A Black Swan Sucker Punch.
After languishing in development hell for years, Suspiria finally returns to the big screen in the form of Luca Guadagnino’s unsettling and dark vision.
Arriving in Berlin in 1977 to train at a prestigious dance academy, Susie (Dakota Johnson) soon becomes embroiled in the machinations of Madame Blanc (Tilda Swinton) and company’s sinister plan.
Where Dario Argento’s 1977 original was a frenetic blast of colourful camp, Guadagnino’s vision is the slowest of burns and boasts some of the year’s most upsetting imagery. His Suspiria is a very different being. It’s own, even, and it proves to arguably be superior to its predecessor in some regards.
Guadagnino keeps the visuals monotonous and dark (kind of like 70’s Berlin), giving an overarching sense of evil being omnipresent throughout the film, but he is also unafraid to throw the strangest things at the viewer, particularly during Susie’s dream sequences which are arguably the most arthouse aspects of this arthouse horror. This is a film unafraid to keep the viewer frustrated, disturbed, and tense.
The film is at its best when dishing out the horrific imagery.
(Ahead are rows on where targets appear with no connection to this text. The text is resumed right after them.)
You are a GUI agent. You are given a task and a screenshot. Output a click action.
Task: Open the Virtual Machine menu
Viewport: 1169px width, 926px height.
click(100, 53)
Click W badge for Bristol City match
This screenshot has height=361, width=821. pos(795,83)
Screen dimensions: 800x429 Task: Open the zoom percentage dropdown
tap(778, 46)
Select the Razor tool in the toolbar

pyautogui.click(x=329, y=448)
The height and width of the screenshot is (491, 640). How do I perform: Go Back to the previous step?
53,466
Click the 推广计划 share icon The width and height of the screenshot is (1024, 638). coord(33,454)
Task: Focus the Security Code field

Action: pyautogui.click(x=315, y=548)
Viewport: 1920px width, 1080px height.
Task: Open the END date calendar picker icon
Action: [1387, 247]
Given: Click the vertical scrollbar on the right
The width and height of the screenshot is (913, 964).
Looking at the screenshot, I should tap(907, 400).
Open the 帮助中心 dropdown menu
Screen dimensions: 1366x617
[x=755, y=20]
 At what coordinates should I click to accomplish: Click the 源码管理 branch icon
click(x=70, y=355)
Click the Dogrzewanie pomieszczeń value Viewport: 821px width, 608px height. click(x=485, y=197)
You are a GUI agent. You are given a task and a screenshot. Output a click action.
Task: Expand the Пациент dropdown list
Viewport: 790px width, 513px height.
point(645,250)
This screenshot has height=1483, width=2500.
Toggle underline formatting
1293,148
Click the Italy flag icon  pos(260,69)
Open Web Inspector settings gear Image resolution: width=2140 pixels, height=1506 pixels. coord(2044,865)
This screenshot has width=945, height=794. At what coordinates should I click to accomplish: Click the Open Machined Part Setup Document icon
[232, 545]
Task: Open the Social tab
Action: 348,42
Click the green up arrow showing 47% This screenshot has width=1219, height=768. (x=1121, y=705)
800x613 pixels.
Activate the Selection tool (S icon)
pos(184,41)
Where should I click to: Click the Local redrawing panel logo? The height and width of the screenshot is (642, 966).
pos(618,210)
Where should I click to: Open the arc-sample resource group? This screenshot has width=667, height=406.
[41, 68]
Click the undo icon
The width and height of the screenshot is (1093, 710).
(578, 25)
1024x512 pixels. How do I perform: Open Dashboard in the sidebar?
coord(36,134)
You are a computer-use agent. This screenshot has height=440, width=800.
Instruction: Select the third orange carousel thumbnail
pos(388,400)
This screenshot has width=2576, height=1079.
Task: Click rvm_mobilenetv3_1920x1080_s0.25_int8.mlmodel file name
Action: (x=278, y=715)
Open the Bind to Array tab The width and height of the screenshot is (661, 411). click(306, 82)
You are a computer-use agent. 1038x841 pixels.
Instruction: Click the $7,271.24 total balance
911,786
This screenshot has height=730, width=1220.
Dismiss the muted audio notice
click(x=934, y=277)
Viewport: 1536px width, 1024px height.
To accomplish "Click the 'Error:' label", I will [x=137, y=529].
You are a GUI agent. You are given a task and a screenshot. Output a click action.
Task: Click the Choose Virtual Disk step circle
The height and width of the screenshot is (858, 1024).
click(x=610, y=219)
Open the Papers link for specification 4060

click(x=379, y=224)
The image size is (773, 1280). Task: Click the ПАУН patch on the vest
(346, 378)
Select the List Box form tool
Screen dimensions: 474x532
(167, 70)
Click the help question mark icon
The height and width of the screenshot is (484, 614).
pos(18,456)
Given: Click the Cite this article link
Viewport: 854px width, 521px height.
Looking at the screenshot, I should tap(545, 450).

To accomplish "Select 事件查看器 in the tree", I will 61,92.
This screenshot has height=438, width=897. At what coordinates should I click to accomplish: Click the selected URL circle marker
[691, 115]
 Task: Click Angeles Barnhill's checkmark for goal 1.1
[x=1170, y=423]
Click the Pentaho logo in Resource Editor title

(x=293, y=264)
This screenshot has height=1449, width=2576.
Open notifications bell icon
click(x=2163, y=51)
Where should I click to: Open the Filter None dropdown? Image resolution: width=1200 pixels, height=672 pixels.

One bravura sequence finds a young woman contorted into horrific injury in tandem with one of Susie’s dance sequences (all of which, throughout the film, are tremendous). From this to a horrific limbless lady crawling along, Guadagnino is in admirably far territory from last year’s Call Me By Your Name, demonstrating a creatively strong grasp on the material at hand.
Uniformly, the cast are brilliant. Tilda Swinton excels, pulling triple-credit duty (that’s three roles, two of which you’ll have to guess), but leaving the strongest mark as Madame Blanc, at once cold but also caring in her own strong way. She’s the most intimidating but also the kindest of this school of witches. Also on strong form is Mia Goth, working well as Susie’s incredibly straight-laced best friend, but also giving good creep-face when required. The only truly weak link proves to be Johnson, admittedly providing an impressive physicality as Susie, but seemingly relying on her shtick as the cute girl rife with naivete. At least, for the first half of the film.
Radiohead’s Thom Yorke’s score is equally superb, if at times a bit too whimsical for a film seemingly intent on building up suspense and unease. But when the film hits the right notes to make your heart do flips in your chest, so does Yorke, with bravura technique.
However, there are other areas that leave room for improvement. The film’s insistence on focusing on Dr. Josef Klemperer seemingly only exists mostly to shoehorn in rambling social commentary on just how bad Berlin was at the time, knocking the sequences involving the main characters off their tonal balance. And when the final act finally arrives, a degree of suspension of disbelief is required as, among other things, Guadagnino demonstrates what Scanners might have looked like had David Lynch on cocaine held the reigns.
The theme of female power throughout the film also seems decidedly mixed. At one point, it is all efficiency, but at other points, crumbling. This may be intentional, Guadagnino possibly intending to provide a nuanced portrait of such, but with the climax as it is, it does beg further study.
It is no secret that Suspiria 2018 has received the most divisive of responses, and that is totally justified. One may say it lingers too long on the pacing, while another may say that it serves to build up suspense. Others may find the scare-factor lacking, while others may be repulsed and terrified by every second of it.
Regardless, Guadagnino’s vision of Suspiria is one to be treasured, a true original. Which isn’t a bad shout given it is remake of a beloved classic. And it’s not far off to say that in time, this film may itself become a classic in its own right.
The line that may be the most apt from the film comes from Swinton’s Blanc; “Today, we are going to break the nose of every beautiful thing.” And Suspiria is certainly close to that. Brokenly beautiful.